Bottlenose! They exist!


After breakfast, we did more paper presentations: dental erosion in south Atlantic dolphins, vocalizations of dolphins off Bimini (w/ DCP data!) and characteristics of morphotype D orca whales. Next, we had a Skype presentation from Dr. Justin Gregg. He asked the question, “Are dolphins intelligent?” We learned about many different experiments, including ones that definitely do not happen anymore! After a few references this week, we all know who John Lilly is (enthusiastic nods). We found dolphins’ ability to mimic and the potential uses of their signature whistles cool. The difference between dolphins potentially planning a synchronous behavior versus being really fast at copying another dolphin’s behavior was also very interesting. On a separate topic, he told us there is still snow in The Maritimes! 

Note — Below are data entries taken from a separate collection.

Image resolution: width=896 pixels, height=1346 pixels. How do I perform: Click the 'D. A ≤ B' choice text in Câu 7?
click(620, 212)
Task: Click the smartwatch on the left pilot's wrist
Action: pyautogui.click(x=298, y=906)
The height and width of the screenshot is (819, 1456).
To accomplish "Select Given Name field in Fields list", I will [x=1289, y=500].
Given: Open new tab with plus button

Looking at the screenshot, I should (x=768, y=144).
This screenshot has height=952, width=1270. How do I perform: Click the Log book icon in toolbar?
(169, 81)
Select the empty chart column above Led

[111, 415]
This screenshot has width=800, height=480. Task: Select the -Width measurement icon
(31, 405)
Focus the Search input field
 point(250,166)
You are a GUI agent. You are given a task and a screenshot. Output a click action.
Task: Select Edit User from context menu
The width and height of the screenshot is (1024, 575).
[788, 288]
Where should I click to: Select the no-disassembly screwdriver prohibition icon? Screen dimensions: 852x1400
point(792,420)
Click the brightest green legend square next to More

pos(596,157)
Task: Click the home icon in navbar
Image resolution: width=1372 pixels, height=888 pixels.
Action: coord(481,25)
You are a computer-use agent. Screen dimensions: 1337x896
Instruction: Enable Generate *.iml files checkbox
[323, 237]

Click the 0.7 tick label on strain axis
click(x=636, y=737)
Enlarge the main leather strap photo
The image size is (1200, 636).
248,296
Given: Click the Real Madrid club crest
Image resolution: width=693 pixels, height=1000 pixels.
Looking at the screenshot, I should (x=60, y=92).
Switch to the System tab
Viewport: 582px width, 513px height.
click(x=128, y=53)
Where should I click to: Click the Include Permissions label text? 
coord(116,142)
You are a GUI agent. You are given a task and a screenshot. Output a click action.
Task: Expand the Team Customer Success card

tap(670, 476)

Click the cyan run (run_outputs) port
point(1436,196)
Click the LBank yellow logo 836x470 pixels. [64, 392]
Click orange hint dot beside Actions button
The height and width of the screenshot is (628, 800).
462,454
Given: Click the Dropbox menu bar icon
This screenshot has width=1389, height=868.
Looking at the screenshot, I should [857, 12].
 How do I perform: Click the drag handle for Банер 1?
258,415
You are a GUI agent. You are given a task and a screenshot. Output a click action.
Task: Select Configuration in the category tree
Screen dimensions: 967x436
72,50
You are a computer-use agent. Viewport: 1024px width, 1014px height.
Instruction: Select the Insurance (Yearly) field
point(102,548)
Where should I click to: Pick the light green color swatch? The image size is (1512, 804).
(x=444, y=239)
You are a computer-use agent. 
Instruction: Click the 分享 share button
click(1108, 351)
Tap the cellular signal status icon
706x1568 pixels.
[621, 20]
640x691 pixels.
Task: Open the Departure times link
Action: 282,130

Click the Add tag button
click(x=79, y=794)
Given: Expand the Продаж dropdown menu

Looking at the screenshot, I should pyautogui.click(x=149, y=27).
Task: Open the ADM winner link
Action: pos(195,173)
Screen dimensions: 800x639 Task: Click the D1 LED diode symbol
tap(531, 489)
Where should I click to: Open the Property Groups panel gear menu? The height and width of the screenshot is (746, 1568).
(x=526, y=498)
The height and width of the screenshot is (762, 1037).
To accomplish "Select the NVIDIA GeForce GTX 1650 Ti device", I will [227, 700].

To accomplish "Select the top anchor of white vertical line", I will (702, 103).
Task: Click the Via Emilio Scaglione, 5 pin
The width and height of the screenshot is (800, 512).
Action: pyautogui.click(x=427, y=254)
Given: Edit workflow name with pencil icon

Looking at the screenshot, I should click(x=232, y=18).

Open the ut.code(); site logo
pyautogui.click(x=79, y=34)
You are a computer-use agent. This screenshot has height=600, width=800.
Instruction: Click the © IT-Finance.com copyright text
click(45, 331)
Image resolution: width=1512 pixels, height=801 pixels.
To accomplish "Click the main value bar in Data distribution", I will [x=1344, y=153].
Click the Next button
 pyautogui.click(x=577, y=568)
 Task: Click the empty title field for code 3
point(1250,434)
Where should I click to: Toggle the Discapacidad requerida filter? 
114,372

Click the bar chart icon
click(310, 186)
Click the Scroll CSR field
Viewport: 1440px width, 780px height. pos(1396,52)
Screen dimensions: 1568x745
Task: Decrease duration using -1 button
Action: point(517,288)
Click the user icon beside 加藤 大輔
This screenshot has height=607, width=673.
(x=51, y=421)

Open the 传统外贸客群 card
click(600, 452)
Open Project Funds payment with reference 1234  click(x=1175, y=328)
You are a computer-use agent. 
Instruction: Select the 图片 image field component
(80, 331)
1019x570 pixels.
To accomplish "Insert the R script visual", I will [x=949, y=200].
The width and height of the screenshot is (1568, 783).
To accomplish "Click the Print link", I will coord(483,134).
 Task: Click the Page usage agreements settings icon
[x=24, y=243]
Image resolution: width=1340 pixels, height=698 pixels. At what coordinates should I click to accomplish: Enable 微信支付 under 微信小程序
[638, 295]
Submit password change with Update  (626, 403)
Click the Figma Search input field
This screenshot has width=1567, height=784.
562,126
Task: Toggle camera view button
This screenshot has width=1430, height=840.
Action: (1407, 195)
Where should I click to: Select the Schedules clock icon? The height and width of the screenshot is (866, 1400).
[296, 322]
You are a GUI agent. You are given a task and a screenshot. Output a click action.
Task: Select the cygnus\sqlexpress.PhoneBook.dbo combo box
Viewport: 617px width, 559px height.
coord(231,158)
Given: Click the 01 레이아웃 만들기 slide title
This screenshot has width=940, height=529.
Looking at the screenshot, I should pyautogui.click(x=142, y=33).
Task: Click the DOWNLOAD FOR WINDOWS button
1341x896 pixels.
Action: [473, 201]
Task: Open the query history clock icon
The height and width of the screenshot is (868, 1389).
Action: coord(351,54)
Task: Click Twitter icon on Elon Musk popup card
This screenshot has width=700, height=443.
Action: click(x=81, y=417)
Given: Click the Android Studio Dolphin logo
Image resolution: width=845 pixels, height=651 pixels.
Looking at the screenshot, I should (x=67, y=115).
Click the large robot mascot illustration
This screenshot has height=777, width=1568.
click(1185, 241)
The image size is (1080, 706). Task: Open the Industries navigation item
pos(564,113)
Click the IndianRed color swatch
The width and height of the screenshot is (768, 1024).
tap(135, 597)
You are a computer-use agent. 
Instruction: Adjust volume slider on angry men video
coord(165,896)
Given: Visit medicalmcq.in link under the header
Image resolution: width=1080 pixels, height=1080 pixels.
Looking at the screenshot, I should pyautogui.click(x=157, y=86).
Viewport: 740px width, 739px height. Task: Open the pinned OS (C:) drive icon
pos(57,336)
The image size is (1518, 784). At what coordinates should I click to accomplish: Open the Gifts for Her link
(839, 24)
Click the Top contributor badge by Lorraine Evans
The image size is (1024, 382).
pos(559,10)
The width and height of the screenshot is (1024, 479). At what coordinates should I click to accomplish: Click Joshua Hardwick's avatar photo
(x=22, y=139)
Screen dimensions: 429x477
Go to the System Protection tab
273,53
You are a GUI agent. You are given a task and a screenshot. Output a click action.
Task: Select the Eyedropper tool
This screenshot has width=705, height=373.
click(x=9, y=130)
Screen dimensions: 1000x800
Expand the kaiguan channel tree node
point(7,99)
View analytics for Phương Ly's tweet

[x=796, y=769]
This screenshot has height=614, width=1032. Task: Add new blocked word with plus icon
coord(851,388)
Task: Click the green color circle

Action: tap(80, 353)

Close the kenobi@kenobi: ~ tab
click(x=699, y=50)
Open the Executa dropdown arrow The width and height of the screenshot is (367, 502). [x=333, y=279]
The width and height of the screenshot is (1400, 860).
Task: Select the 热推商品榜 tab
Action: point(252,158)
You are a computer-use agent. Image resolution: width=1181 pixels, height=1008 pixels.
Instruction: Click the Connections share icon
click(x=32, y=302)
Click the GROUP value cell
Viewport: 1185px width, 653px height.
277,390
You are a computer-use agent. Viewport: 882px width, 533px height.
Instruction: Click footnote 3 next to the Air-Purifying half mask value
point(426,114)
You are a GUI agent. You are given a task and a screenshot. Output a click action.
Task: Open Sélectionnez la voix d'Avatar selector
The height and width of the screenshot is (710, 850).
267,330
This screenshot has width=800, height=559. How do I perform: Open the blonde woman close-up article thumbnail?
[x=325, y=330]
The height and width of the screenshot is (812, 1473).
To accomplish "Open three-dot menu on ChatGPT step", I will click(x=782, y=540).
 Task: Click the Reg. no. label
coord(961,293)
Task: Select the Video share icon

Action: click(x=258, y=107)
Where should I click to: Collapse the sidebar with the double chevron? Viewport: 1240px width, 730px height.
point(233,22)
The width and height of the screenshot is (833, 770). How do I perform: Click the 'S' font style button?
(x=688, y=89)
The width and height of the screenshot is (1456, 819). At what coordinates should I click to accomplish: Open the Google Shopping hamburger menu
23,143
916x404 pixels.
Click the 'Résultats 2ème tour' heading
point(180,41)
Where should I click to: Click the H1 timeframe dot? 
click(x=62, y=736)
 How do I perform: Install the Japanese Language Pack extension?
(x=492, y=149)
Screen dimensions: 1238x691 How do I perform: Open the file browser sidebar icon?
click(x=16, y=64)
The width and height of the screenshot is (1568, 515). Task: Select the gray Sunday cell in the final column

After lunch, we got ready for a 2:30 boat departure. Still in the harbor, just five minutes after departure, some of us saw an eagle ray jump! And a whole four minutes later, we saw dolphins! They were very close to the shore; they were taking several breaths and then doing a longer dive to the sea floor suggesting foraging. Sometimes they came up separately, and other times they surfaced in synchrony. One jumped completely out of the water – the belly was facing us! At one point, they came close to the boat, but they never rode the bow. Another time, they were at the surface near the stern of the boat – perhaps they were investigating us! The group size was three, but we never saw three at the same time. We could tell there were three because of the distinct dorsal fins. 


We followed this group for one hour and 12 minutes! After saying goodbye, we headed to “The Bimini Road” – it was awesome! We all agree that it is extraterrestrial. Just kidding: we are split – some of us think it’s a natural formation and others think there is enough design to indicate they were placed there by humans. We saw a lot of fish and a spiny lobster. Some of the fish were new to us, like a queen triggerfish, trumpet fish and a fish we still can’t identify.  


Back on shore, we did our final preparations for our debate on dolphins in captivity (while others got conch fritters and cracked conch from Sherry!). Though the debate got heated, nothing was actually thrown! Dinner was “freaking delicious” – thank you Ms. Stephie! We topped it off with ice cream and the remainder of our paper presentations. Some of us crashed hard and we are all looking forward to tomorrow.